▶ **Task brief**
Go through the records below from the first line and print each one exactly, stopping after the line that contains "This screenshot has width=789, height=1092.". Do not print pictures or anything past that line.

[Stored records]

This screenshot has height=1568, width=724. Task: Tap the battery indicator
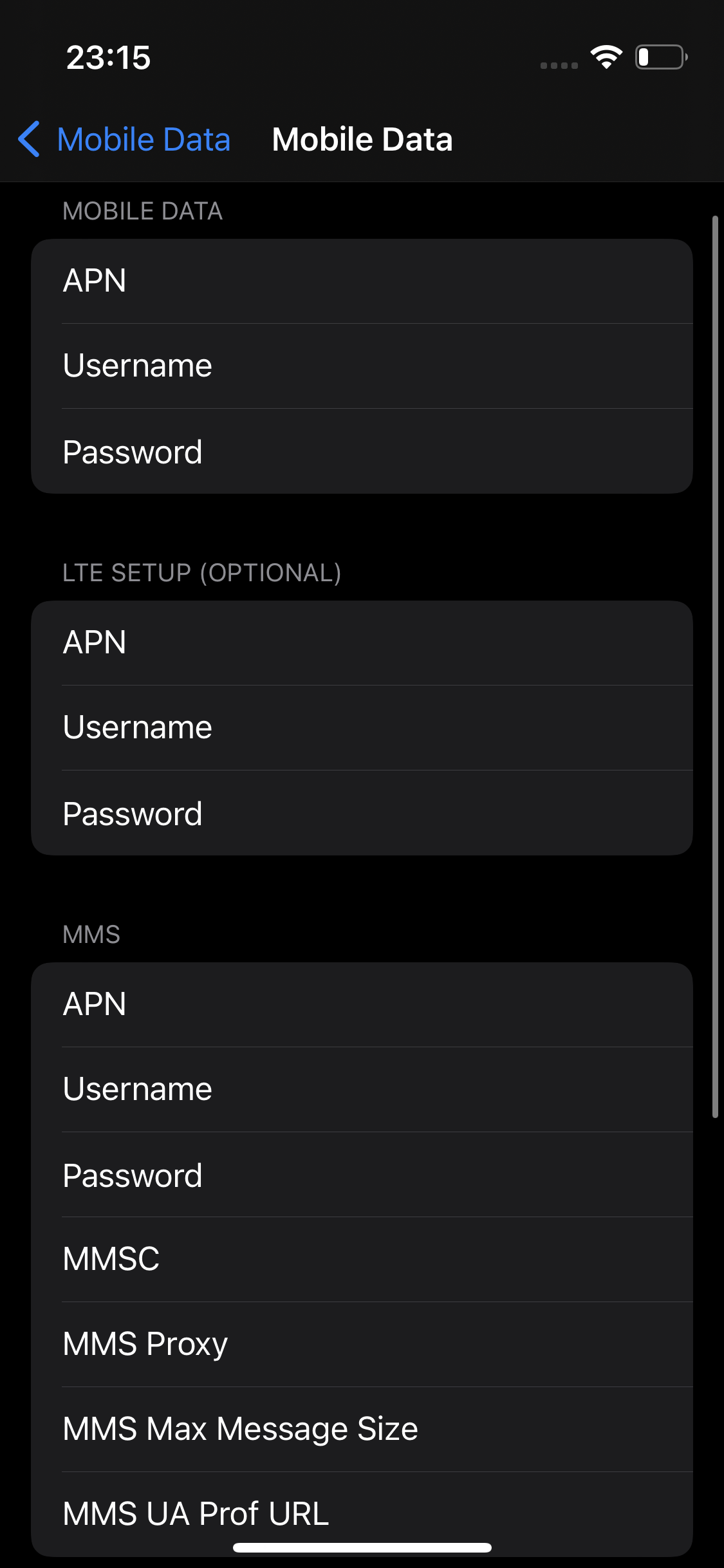tap(660, 58)
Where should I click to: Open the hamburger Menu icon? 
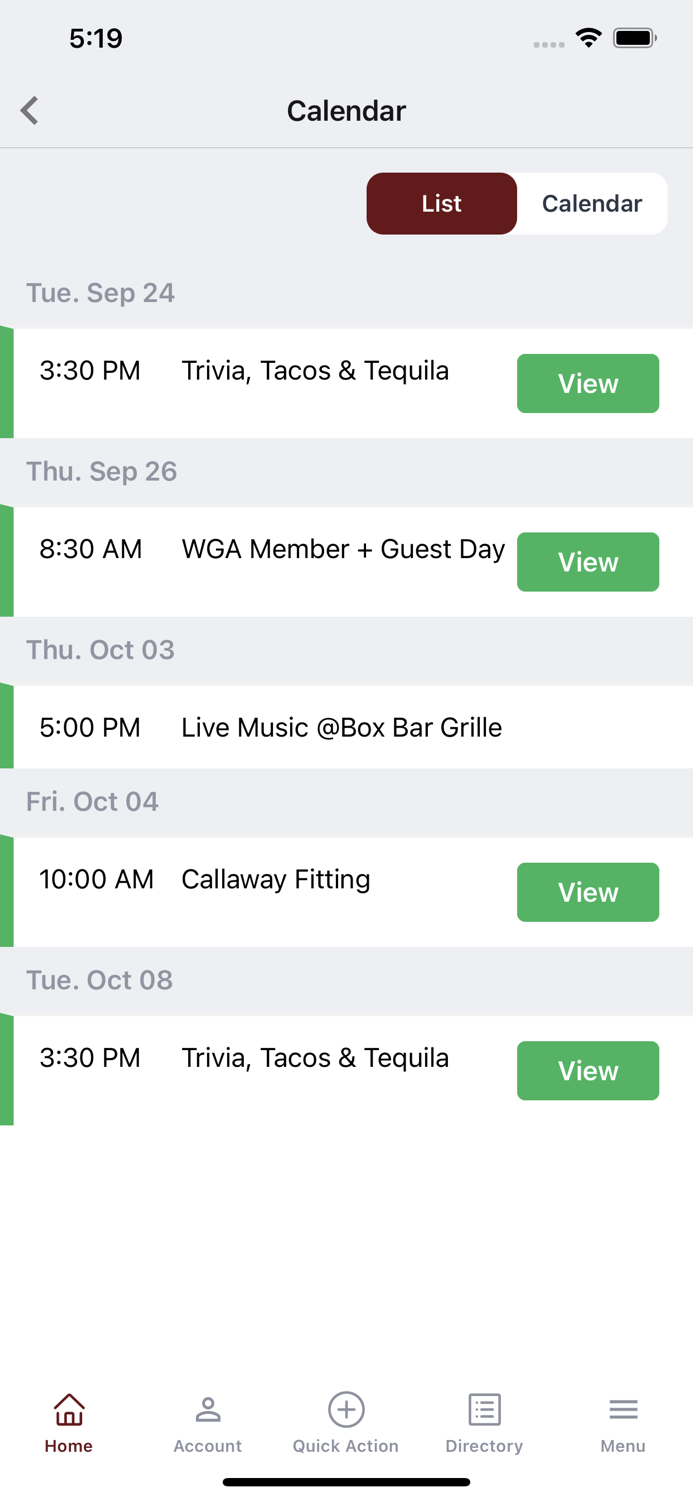click(623, 1409)
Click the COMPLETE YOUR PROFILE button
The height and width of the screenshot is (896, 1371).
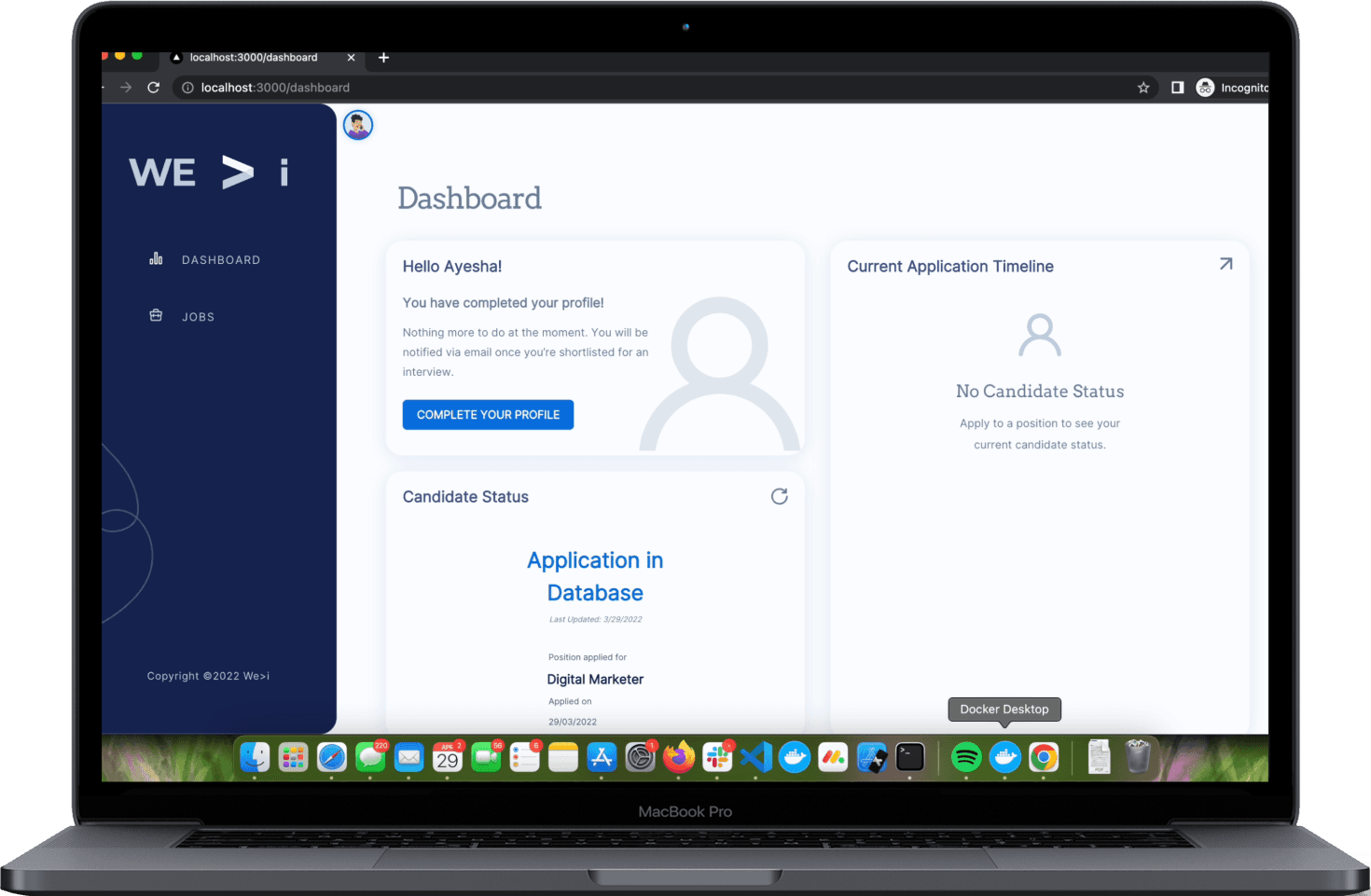pyautogui.click(x=488, y=414)
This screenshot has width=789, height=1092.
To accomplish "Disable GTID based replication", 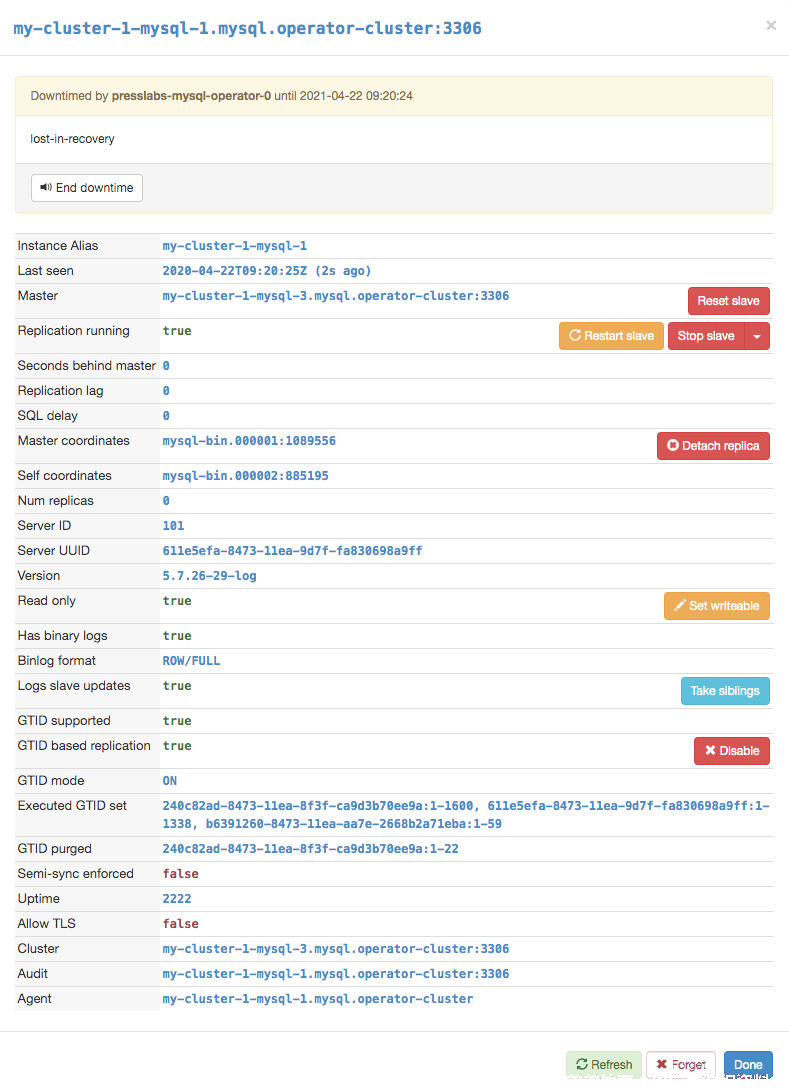I will [x=732, y=751].
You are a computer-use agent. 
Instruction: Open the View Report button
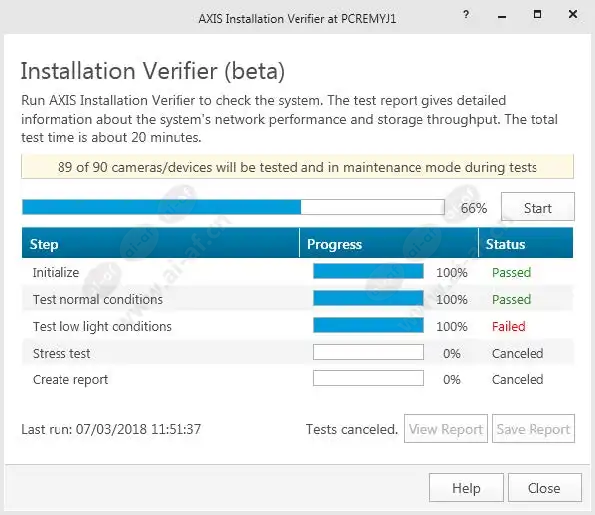[446, 428]
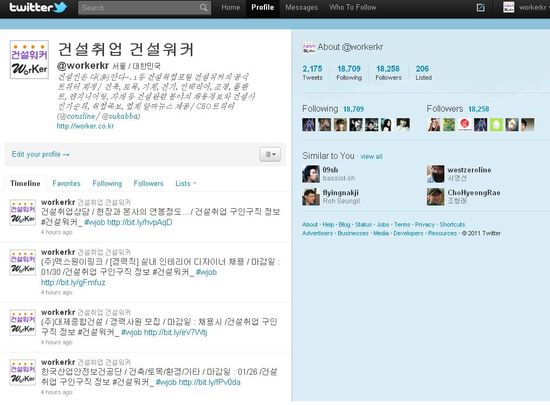This screenshot has width=550, height=405.
Task: Click the large 건설워커 profile picture
Action: click(x=29, y=60)
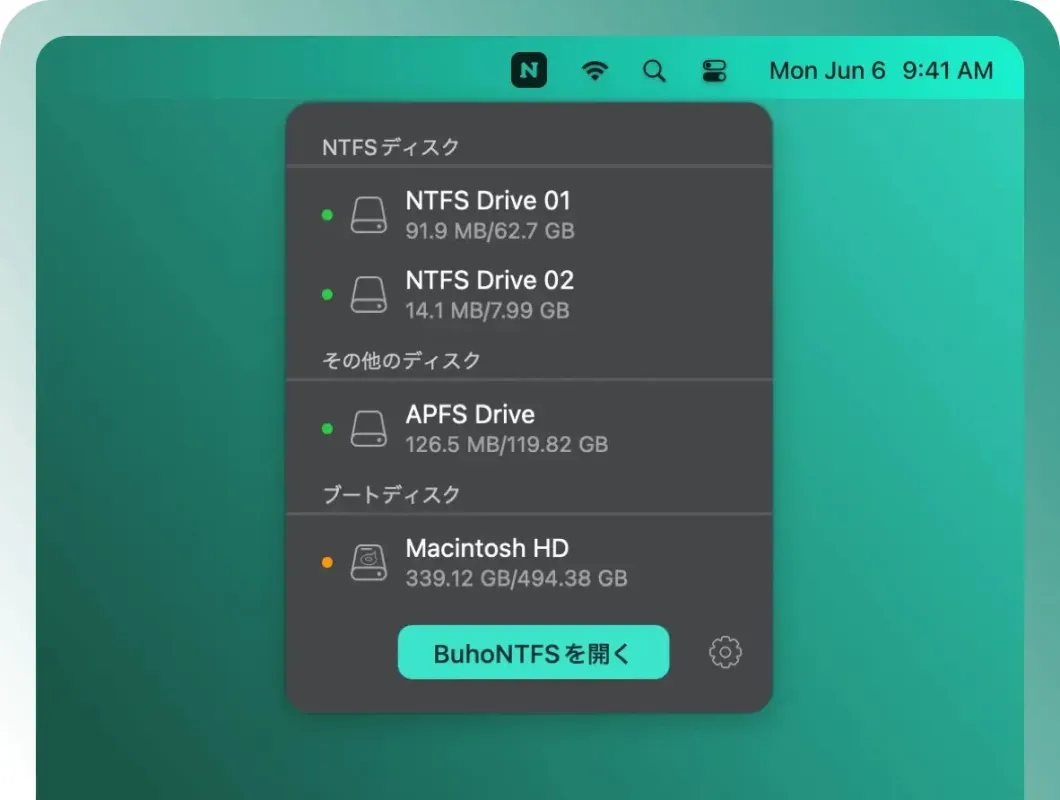Select the NTFS Drive 02 disk icon
The width and height of the screenshot is (1060, 800).
click(x=369, y=294)
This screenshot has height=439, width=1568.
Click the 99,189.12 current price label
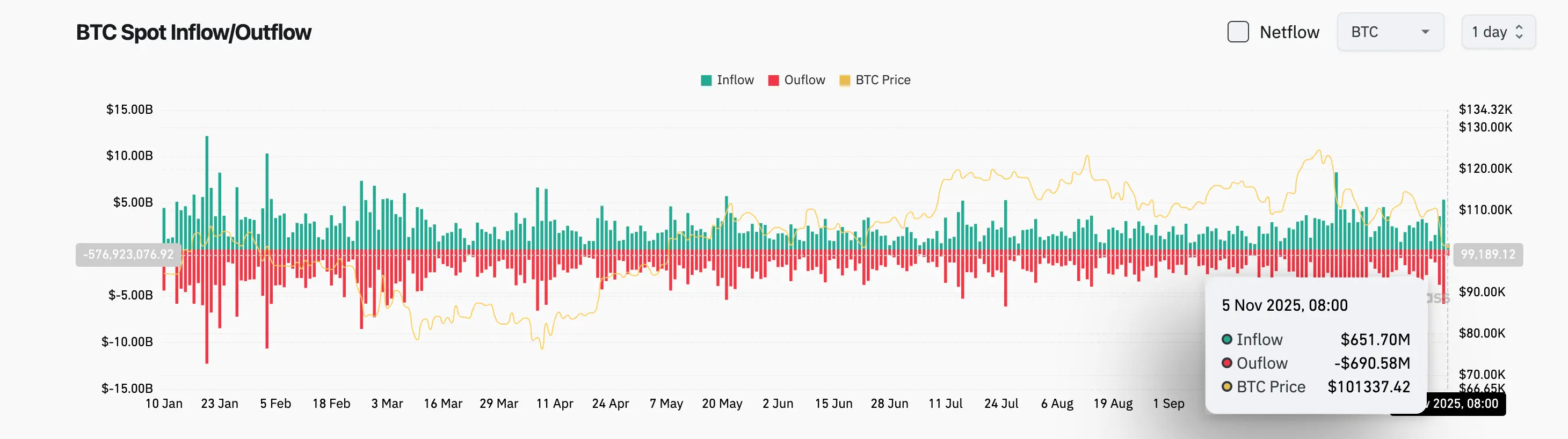point(1487,255)
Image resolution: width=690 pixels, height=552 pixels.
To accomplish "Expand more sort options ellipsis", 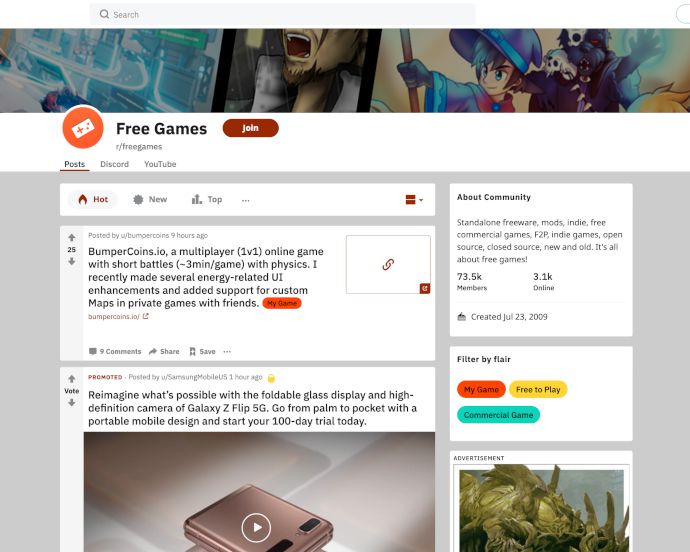I will click(246, 200).
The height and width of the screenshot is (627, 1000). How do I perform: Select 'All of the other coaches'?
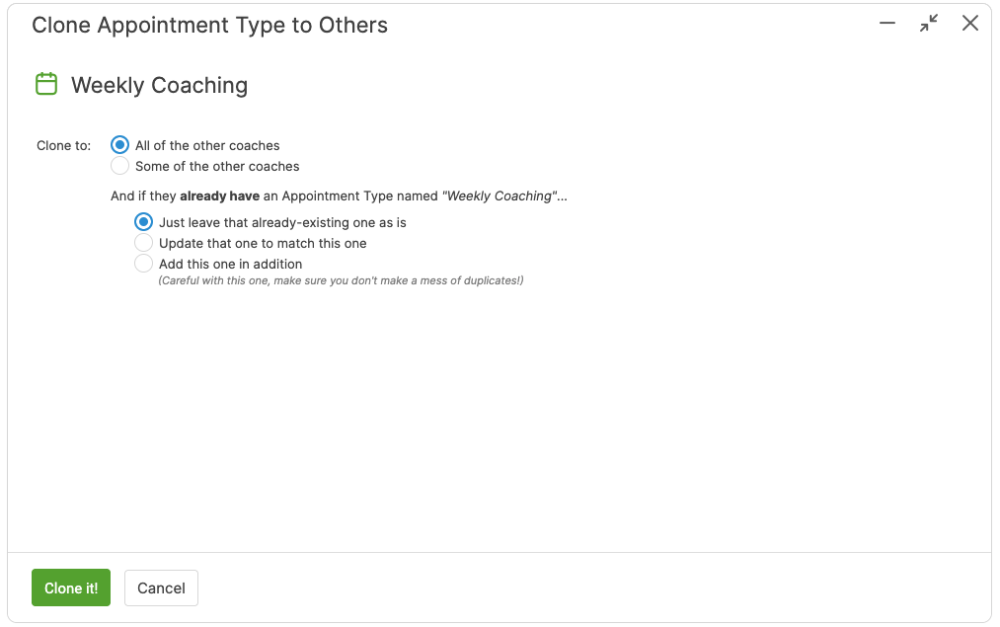click(119, 144)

▶ **Exercise solution**
This screenshot has height=1568, width=724. Task: Tap the battery indicator
tap(660, 58)
Where should I click to: Open the hamburger Menu icon? 
click(623, 1409)
Click the COMPLETE YOUR PROFILE button
The height and width of the screenshot is (896, 1371).
pyautogui.click(x=488, y=414)
This screenshot has width=789, height=1092.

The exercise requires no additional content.